3. Cut your fabric. It just so happened that the twin sheet I chose to use is 64" across, so I just went with that. It was already hemmed! Incidentally, sheets are a great way to get a lot of fabric for a little money.

4. Turn the edges for hemming. I don't like to pin or measure unless I have to, so I went with the "eyeball it and iron" method.

5. Sew the edges. Because I am lazy and went with the sheet, I only had one hem. Score!

6. Fold in half long sides together, and pin. Iron. You may discover your valance is not perfect and that the edges don't match together (especially true when using a pre-hemmed sheet.) It doesn't matter, no one will notice when it is on the window.

7. Measure down from the top the amount you want the ruffle to be. I want 2". Mark with water-soluble pen, or pins, or use the ruler as you go, however you want to do it. I used the highly scientific method of lining my presser foot up with the edge of this row of dots. Now sew with confidence.

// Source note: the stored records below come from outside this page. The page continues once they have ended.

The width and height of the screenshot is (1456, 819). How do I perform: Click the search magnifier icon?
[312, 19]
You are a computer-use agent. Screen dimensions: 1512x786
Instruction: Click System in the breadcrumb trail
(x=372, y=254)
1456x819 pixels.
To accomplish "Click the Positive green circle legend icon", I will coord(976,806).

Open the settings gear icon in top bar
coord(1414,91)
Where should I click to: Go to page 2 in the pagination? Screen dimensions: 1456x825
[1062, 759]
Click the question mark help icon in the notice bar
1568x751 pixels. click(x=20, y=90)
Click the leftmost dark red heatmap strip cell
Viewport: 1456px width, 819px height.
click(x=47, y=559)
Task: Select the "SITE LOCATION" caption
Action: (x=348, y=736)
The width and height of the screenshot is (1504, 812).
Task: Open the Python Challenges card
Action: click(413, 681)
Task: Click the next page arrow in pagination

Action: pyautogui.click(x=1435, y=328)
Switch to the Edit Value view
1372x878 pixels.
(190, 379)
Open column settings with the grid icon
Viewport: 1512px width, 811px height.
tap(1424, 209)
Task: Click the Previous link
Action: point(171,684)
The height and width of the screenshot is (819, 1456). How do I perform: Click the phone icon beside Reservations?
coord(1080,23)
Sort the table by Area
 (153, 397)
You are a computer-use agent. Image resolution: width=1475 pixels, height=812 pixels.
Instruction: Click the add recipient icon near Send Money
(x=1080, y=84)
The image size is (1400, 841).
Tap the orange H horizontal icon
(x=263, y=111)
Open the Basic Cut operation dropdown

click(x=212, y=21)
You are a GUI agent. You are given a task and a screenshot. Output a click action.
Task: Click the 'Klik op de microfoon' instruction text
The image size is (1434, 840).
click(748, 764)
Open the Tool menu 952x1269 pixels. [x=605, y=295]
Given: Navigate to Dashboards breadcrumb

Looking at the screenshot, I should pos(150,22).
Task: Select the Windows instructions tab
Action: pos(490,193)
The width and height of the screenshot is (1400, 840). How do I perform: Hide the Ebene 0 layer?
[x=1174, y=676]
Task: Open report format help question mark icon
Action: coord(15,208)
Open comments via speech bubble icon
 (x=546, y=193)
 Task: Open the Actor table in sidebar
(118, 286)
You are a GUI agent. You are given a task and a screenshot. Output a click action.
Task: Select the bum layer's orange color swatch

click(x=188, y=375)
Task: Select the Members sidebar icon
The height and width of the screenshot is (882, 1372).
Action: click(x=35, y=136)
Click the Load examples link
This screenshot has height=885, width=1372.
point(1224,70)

8. Now it's time to make the rod pocket. I have one of those flat rods, so my rod pocket will be 3 1/2". If you aren't sure about this measurement, it's better to go a little bigger than smaller. You want the pocket snug, but not miserably tight. Measure down from your last seam and mark as desired. Once again I just eyeballed it with the presser foot.

9. Ta da! You have made a valance. Now put it on the rod and stand back to admire your work. If you want it really poofy, you can add some tissue paper in the pocket made by the fold. At this point you could sew the sides shut if you like, but why bother when it looks so finished already?